Wisdom Comes with Opportunity, not Adversity

Arthrogryposis Multiplex Congenita.

As a parent of a child with arthrogryposis, I know how frightening those 3 words can be the first time you learn them.

I know how your emotions and self-doubt can get the best of you. How you can spend hours questioning what you did or what you could have done differently. The blur of the first year of back to back appointments with therapists, orthopedic doctors, geneticists, insurance claims departments and more.

Now three years later, I also know that it is okay to feel scared, too question if you are doing the right thing or the wrong thing or the not enough thing.

I know that for every ignorant comment someone will make, 10 other people will stop to tell me how beautiful my child is and how lucky I am.

I know that life will never be calm (let's be honest I have 3 boys, that is NEVER going to happen) but it slows down.

I know that you will find strength when you never thought you had it. You will find faith because you need to believe. You will love and cherish the smallest milestone because our kiddos have overcome amazing odds. (We were told to consider our options with Owen. That he wouldn't live a week after being born, that he would be a vegetable.)

I learned that doctors don't know everything. I learned to trust my instincts and find the best doctors for Owen, no matter what it takes.

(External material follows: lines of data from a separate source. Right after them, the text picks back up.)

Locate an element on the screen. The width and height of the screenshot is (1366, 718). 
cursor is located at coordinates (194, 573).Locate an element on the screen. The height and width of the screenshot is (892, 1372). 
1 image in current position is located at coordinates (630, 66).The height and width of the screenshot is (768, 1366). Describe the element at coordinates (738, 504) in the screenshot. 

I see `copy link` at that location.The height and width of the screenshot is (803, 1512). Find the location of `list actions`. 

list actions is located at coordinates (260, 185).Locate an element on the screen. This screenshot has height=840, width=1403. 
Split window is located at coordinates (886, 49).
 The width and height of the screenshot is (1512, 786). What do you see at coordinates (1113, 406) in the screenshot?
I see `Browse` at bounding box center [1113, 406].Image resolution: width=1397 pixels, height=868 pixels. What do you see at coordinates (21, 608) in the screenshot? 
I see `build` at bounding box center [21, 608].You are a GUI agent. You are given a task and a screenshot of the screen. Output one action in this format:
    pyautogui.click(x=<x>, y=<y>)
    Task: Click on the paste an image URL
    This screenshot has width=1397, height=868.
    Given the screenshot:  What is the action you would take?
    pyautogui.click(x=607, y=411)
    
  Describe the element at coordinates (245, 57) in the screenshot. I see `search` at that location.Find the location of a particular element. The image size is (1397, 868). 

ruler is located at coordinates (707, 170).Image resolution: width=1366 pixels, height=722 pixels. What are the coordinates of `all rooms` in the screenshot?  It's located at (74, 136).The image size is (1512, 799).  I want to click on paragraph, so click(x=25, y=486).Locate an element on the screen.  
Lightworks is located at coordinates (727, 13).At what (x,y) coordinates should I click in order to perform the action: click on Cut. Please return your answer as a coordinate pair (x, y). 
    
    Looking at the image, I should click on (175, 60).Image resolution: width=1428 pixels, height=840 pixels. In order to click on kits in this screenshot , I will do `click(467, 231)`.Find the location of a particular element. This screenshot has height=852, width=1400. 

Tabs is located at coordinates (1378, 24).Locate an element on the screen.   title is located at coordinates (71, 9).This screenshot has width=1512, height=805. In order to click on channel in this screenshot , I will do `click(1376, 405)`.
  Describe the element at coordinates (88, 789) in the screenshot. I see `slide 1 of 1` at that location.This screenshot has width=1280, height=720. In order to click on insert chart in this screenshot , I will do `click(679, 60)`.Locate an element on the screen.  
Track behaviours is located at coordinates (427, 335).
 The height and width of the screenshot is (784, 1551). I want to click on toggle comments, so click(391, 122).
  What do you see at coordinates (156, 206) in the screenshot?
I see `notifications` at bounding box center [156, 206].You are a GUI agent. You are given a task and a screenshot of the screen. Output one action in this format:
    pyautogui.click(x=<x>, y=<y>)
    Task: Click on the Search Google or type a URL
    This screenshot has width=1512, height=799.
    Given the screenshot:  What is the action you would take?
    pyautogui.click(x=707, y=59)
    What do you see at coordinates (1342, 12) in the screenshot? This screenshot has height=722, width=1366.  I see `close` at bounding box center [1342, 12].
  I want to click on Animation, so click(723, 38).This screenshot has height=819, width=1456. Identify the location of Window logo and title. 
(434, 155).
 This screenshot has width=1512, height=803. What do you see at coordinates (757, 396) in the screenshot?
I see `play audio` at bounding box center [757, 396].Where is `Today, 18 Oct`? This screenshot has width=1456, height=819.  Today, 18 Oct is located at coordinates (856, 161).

I also have had the opportunity to interview more than 40 families to date. Some are adults with AMC, others are young adults or parents with small children. For all the information out there about AMC, there is plenty of insight only those in the community get to hear.

Below are just brief excerpts from some of the interviews. It may be a sentence that stuck in my mind or a perspective that would have helped me that first year. I promise to get better about posting.

"Both of my children are blessings. It was hard to see the second one (with AMC) as a blessing when you're in the middle of the storm, but it is truly just as much as a blessing as my first son. And that's the biggest reward. I get to be a part of his life, both of my kid's lives, every day."
--Parents to Joshua, age 12

"Don't lose hope. There's a lot of support, especially now. And know that everything will be alright. If you can laugh and have fun--and I keep bringing Theresa up, but her and I, she's one of the AMCers close to my age. Who better is there than Theresa? She just makes you feel good. That's awesome. If I could have just part of that and be able to do just a little of what she does in a different way, that's wonderful. There's nothing better in life, really."
--Ward Foley, adult with arthrogryposis, author, motivational speaker and Olympic napper

"The first word would be congratulations, because you have to stop and appreciate what you have been given. In the midst of all the negativity and all the foreign words that you are going to hear, you need to remember that this is your child, who needs just as much love as all of the other children do. You are going to have to be this child's advocate on every single level."
--Parents to Louie, age 4

"I want to imagine, when I think of my son all grown up and when I think of the other children, you know, I want him to say, " Mom and Dad, you know, having arthrogryposis has been difficult. It's tough that there are things that I can't do, but I'm a blessed boy because I've been part of this family." And for all the other kids to be able to say the same sort of things."
--Parents to Gabe, age 3

"It definitely makes you look at people differently and to have a different outlook. It's hard at times, too, because now you're on the other side of the fence. You have everybody staring at your kids and asking you questions, and not always being so nice about it. It really does make you think about how you come off to other people and what you are doing and what your actions say."
-Parents to Haley, age 3 and Mason, age 1

Sometimes the wisest people are the ones that quietly make an impact.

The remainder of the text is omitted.